## PROVIDED RECORDS
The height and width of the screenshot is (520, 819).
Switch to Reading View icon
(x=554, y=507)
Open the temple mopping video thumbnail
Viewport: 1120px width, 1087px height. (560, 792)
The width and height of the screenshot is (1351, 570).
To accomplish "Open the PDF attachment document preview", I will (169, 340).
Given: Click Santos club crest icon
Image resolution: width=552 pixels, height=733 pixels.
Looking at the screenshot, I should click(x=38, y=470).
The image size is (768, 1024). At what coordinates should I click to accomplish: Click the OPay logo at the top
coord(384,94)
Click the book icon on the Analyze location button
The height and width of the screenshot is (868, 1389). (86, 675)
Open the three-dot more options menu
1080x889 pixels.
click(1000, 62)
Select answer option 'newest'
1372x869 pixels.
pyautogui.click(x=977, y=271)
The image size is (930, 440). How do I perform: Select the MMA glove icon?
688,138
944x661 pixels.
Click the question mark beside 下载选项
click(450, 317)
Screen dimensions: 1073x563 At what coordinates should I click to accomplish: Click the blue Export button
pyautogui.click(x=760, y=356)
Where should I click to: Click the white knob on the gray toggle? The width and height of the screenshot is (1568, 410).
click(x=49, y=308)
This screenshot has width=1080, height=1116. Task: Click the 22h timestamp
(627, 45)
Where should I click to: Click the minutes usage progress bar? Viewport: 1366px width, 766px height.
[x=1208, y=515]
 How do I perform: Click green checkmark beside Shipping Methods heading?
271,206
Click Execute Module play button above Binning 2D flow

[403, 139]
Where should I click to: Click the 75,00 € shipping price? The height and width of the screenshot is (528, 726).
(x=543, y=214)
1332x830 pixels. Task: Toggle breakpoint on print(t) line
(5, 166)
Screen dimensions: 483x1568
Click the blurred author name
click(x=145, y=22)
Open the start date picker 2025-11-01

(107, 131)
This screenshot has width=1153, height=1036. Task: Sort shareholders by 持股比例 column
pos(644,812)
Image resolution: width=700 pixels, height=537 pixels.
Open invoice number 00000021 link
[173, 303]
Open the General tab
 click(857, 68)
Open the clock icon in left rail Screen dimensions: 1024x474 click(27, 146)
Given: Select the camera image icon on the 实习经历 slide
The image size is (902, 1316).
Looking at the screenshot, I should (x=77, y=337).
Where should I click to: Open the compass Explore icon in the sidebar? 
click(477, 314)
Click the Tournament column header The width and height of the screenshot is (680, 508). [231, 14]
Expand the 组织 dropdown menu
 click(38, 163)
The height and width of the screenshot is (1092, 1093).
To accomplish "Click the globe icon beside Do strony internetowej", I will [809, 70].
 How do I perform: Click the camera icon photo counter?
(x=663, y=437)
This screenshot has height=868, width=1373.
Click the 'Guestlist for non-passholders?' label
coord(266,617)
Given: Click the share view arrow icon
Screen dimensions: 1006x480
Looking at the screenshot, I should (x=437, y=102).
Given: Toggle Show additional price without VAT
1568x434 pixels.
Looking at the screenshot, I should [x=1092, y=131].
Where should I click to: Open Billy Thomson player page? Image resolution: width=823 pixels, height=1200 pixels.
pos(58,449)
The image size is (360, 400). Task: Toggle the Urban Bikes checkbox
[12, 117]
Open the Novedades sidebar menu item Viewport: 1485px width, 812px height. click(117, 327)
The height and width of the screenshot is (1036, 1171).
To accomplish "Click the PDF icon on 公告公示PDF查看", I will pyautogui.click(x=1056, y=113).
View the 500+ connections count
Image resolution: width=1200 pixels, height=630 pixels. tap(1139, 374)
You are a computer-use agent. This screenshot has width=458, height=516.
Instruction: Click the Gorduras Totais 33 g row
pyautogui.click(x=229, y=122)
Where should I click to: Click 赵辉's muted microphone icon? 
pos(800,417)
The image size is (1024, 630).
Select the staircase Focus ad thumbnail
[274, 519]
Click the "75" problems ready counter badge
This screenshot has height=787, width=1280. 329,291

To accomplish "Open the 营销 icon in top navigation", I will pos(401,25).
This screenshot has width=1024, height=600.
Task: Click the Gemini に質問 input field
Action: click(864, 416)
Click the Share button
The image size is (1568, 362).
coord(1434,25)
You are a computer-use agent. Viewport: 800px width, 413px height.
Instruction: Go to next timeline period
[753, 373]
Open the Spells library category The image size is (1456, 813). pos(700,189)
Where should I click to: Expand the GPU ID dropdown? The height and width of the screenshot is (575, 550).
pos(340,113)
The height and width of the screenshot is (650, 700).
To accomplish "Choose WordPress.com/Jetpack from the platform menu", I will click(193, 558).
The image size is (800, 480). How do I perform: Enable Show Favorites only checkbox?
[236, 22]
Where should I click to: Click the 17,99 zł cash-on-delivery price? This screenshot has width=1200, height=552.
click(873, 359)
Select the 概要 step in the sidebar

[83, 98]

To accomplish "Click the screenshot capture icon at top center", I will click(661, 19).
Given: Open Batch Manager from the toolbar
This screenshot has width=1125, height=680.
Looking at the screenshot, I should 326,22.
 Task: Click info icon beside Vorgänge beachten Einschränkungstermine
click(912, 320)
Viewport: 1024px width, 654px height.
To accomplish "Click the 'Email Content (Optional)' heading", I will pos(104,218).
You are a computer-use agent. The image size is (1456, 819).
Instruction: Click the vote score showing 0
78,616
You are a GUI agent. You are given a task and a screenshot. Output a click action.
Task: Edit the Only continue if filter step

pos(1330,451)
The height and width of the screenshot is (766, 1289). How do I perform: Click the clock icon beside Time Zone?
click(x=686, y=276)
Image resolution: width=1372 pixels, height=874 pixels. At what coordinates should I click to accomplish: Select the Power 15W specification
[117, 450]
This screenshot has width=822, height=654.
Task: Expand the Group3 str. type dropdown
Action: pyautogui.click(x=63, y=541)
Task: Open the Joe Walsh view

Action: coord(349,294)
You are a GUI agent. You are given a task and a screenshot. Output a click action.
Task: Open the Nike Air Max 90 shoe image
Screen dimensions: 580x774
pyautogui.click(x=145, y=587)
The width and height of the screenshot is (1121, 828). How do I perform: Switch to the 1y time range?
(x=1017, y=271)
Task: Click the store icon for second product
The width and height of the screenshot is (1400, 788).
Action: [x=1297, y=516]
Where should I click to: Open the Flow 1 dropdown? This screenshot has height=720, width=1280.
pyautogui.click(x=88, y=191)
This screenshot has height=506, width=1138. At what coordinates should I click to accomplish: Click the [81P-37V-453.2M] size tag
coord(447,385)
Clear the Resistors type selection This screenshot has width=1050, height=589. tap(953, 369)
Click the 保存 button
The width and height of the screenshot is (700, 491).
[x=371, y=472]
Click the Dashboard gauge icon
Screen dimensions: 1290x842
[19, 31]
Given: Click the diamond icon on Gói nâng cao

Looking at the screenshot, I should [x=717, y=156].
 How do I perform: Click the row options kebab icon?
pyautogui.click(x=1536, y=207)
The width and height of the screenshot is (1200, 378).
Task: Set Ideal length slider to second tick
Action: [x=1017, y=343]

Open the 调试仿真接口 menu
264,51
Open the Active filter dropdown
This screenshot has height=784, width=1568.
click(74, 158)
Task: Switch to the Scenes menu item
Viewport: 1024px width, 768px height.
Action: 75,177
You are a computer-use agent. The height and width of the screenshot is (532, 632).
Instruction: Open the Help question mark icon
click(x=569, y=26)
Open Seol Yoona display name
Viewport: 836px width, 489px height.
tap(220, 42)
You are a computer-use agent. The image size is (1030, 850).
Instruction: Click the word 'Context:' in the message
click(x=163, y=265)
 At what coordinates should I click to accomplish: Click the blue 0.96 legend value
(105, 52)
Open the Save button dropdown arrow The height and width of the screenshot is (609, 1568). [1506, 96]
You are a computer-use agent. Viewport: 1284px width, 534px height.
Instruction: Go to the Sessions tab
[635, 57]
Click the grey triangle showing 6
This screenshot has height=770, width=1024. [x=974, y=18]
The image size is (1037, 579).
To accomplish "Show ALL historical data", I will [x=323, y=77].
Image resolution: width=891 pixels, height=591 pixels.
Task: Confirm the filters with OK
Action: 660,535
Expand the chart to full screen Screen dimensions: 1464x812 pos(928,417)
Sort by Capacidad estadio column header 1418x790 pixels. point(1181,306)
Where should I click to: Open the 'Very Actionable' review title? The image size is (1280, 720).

## REQUIRED ACTION
Take the entries above and return only the lines from the one with "Given: Click the diamond icon on Gói nâng cao" to the one with "Open the Active filter dropdown", both included, unchanged.

## TASK RESPONSE
Given: Click the diamond icon on Gói nâng cao

Looking at the screenshot, I should [x=717, y=156].
 How do I perform: Click the row options kebab icon?
pyautogui.click(x=1536, y=207)
The width and height of the screenshot is (1200, 378).
Task: Set Ideal length slider to second tick
Action: [x=1017, y=343]

Open the 调试仿真接口 menu
264,51
Open the Active filter dropdown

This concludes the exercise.